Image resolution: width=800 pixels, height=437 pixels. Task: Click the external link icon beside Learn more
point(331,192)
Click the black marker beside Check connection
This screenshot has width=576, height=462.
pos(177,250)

- PROBLEM STATEMENT -
A complete, exact copy of the records is what is needed.

- TASK ANSWER -
Image resolution: width=800 pixels, height=437 pixels. Task: Click the external link icon beside Learn more
point(331,192)
Click the black marker beside Check connection
This screenshot has width=576, height=462.
pos(177,250)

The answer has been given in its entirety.